## Begin EXCERPT PROVIDED

It appears that Mr. Ross and his coadjutors had made an agreement with a functionary of the Government, long prior to the treaty of 1824, to accept for the Cherokee lands and claims, situate east of the Mississippi, whatever sum the Senate might award, on the submission of the question to that body. The Senate, to whom the question was eventually submitted, awarded $5,000,000, and, on this basis, the treaty of New Echota was negotiated, but not with him and his colleagues. During the pendency of the negotiations, certain influences were brought to bear upon Mr. Ross, and he became apprized of the fact, that there was a large body of the people of the United States, who not only concurred with the malcontent party of the Cherokees, in their ideas of aboriginal sovereignty within the limits of the United States, but approved of their reluctance and refusal to exchange their lands, and deemed the compensation awarded by the Senate inadequate. Individuals of high moral and legal standing in the North promulgated these views, in which they were supported by a part of the diurnal and periodical press of the Northern and Middle States. It was affirmed that an agent, of the party in the North opposed to the policy of the administration, visited the Cherokees, held interviews with the malcontent chiefs, and encouraged them in their resistance to the Government. 648 The opposition to the execution of the treaty of New Echota thus assumed the character of resistance to the legal officers of the Government, who were charged with the duty of removing the tribe. When, therefore, Commissioners Carrol and Schermerhorn visited the Cherokee country, and offered to conclude a treaty on the five million basis, the Ross party declined to negotiate. The authority of these commissioners was, at one time, questioned and denied, and at another, their character was unjustly assailed. Finally, the Ridge party, who regarded the compensation offered as amply sufficient, and the removal policy as one suited to advance their permanent prosperity, concluded the

-- 476 --

treaty; and thus the Cherokees became distinctly divided into Rossites and Ridgeites; a division which produced a state of discord, eventually terminating in the shedding of blood.

## End EXCERPT PROVIDED
## Begin MATERIAL

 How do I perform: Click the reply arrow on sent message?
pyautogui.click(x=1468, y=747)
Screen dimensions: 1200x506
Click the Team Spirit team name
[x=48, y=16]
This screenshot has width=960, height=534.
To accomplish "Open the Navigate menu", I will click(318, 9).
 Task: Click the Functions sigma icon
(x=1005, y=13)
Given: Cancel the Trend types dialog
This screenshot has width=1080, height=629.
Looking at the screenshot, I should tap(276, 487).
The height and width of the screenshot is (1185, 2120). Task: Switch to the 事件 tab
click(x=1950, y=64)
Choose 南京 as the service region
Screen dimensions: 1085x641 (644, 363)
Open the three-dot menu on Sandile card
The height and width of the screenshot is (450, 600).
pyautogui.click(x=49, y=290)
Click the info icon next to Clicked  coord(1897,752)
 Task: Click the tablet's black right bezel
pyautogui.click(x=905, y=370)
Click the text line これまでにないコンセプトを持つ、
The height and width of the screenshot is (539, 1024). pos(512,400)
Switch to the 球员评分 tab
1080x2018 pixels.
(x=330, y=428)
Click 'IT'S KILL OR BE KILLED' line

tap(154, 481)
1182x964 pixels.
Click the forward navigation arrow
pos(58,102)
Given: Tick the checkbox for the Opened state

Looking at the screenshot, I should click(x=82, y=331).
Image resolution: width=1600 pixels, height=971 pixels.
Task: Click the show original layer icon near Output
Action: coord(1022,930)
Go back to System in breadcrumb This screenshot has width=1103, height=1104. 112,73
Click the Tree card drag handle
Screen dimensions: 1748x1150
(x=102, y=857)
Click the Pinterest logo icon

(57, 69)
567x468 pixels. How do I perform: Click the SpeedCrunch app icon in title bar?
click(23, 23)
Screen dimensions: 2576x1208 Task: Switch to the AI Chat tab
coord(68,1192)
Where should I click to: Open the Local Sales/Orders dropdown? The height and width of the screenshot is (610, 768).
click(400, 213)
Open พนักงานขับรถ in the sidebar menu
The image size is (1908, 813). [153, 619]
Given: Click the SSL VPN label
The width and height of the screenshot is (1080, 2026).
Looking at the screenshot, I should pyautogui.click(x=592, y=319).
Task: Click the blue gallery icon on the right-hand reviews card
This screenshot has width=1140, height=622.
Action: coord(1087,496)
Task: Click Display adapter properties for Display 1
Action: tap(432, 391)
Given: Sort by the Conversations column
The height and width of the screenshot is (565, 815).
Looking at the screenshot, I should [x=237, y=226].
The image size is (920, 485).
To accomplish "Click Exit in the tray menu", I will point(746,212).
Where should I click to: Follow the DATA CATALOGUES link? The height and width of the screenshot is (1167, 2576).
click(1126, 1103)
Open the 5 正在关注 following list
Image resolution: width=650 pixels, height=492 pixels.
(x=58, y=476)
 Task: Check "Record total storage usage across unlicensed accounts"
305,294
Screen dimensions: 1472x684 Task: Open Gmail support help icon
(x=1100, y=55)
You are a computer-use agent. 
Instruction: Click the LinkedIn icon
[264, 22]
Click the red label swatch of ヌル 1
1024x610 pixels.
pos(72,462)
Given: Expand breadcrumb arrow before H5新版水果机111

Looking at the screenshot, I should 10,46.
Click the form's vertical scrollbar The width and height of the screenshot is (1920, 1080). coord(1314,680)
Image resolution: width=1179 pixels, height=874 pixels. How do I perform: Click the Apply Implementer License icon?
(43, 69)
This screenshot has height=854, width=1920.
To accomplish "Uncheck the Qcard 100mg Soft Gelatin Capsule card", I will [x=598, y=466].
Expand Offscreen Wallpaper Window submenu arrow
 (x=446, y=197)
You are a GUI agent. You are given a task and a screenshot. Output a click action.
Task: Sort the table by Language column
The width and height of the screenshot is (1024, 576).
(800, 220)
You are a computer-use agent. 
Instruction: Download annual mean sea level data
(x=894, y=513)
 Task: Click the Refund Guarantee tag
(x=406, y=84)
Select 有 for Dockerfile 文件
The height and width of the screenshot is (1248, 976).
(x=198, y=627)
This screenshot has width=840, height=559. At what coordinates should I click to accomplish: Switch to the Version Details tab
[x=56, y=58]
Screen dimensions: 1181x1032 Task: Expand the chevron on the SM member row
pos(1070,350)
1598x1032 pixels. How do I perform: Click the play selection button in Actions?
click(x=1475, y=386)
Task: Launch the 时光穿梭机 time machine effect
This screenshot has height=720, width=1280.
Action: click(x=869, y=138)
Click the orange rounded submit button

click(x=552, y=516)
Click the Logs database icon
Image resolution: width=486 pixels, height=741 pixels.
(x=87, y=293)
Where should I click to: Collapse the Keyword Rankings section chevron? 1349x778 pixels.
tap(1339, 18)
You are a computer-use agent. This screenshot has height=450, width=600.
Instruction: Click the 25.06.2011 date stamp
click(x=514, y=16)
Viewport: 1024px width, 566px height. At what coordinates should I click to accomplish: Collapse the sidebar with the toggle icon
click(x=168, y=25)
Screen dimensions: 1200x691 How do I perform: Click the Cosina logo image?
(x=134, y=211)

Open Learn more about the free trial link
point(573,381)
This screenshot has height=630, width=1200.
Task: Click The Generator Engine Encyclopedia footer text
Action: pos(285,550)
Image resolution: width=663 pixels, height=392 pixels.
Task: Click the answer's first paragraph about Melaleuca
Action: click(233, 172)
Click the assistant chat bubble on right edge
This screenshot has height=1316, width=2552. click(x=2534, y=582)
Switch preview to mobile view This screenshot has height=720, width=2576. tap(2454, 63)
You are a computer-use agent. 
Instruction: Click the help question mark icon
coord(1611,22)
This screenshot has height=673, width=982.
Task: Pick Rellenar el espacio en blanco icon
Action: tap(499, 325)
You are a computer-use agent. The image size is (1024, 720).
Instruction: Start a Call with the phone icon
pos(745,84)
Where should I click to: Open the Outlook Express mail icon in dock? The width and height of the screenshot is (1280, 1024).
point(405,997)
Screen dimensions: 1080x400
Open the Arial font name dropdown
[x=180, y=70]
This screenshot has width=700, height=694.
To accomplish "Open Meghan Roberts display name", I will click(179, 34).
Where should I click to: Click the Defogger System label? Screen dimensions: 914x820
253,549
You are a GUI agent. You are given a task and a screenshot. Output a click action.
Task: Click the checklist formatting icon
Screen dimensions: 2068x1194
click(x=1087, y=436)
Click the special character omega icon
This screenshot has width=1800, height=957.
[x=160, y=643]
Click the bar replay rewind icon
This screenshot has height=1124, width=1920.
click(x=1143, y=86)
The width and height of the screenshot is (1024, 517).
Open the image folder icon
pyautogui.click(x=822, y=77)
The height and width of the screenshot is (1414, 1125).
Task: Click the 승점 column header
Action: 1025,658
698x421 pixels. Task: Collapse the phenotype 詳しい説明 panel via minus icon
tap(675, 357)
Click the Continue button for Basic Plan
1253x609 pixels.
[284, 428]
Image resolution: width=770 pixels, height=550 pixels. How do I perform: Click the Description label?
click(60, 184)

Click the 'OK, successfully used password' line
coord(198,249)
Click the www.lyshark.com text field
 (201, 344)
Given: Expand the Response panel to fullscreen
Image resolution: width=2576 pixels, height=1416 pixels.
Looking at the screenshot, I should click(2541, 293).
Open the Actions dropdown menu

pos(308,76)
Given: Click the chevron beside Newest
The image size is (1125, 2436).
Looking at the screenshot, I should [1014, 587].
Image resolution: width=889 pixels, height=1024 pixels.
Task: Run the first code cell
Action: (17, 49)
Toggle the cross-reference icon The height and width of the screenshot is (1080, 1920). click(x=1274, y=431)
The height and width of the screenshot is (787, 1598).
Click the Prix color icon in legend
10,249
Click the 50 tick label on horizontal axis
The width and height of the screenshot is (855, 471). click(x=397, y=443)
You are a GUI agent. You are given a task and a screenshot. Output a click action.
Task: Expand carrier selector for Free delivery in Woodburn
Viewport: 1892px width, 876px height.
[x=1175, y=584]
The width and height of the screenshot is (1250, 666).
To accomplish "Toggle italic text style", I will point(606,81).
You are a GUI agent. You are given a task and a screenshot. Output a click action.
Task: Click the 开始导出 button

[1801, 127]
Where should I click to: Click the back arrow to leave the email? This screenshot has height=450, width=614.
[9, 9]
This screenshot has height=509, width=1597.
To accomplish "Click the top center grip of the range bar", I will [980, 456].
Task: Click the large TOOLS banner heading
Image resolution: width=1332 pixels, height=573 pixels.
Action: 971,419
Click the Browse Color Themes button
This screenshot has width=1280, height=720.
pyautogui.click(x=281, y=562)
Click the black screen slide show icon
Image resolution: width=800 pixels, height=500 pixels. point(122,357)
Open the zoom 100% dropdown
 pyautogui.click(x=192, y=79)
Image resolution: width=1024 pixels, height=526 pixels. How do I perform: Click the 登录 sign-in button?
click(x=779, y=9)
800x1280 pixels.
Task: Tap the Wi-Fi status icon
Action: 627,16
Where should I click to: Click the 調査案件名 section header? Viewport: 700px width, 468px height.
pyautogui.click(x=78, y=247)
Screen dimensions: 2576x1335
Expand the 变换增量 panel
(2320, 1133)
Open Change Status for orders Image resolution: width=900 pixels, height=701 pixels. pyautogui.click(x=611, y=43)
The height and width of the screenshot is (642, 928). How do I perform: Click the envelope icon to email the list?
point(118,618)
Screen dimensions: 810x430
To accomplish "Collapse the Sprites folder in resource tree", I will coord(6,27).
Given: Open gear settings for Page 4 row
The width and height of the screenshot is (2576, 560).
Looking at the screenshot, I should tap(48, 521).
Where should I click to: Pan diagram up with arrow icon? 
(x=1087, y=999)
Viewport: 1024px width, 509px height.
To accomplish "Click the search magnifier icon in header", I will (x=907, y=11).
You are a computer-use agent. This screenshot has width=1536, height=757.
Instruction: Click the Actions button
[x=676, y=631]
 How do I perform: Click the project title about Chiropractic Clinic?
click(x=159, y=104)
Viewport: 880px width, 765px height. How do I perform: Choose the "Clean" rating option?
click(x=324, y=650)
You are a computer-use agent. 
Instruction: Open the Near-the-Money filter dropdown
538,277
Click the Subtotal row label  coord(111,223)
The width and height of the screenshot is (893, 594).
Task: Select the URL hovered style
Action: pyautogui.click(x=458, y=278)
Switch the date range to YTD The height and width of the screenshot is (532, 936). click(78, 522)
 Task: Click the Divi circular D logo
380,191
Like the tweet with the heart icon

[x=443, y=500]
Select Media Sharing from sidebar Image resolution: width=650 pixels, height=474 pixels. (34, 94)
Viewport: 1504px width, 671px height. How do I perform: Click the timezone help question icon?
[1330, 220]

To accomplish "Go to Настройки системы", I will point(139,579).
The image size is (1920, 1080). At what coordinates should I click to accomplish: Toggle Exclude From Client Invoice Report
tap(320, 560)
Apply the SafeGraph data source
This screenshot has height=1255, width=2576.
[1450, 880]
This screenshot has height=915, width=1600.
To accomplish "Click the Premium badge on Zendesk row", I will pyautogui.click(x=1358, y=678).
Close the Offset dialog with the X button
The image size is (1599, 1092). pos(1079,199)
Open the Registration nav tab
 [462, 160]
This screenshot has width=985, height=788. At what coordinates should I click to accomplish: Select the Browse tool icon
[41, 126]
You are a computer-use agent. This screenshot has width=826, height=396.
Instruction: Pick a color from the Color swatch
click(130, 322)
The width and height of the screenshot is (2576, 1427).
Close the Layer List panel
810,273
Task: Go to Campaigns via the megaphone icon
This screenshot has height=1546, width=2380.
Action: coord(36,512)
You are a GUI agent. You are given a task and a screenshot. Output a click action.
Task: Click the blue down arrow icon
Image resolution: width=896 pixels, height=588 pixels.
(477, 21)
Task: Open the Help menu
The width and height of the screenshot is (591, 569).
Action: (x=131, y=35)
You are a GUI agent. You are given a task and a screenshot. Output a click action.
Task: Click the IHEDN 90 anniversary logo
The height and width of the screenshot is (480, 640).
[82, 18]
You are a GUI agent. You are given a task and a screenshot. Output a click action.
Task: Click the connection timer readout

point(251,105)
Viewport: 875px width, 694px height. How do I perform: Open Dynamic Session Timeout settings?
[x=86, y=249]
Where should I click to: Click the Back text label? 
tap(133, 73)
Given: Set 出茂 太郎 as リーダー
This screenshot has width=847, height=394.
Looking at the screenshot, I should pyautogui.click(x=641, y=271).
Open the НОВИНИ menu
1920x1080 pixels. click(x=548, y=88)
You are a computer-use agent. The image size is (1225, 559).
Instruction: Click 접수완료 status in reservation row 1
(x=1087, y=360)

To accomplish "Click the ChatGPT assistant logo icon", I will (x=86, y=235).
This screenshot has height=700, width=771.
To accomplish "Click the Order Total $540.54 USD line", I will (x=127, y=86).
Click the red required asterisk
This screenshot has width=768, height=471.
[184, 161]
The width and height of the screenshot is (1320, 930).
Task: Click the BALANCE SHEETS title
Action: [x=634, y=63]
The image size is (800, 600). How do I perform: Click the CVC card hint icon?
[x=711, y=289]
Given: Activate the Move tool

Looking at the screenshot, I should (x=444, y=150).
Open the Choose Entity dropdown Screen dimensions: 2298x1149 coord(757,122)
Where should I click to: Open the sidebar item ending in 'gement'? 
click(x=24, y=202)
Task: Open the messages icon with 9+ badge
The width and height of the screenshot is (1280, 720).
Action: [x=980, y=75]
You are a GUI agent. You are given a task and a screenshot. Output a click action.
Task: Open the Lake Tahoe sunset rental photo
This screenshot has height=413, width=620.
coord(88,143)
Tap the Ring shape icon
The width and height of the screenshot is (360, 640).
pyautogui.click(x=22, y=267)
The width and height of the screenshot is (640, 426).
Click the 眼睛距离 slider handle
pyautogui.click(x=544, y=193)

## End MATERIAL

- REQUEST A
According to the excerpt on the Cherokee treaty, what sum did the Senate award for the Cherokee lands and claims east of the Mississippi?
- REQUEST B
Set down, word for word, the part of the excerpt on the Cherokee treaty that opens with the words containing "treaty; and thus" and closes with "shedding of blood.".

- TASK OUTPUT A
$5,000,000

- TASK OUTPUT B
treaty; and thus the Cherokees became distinctly divided into Rossites and Ridgeites; a division which produced a state of discord, eventually terminating in the shedding of blood.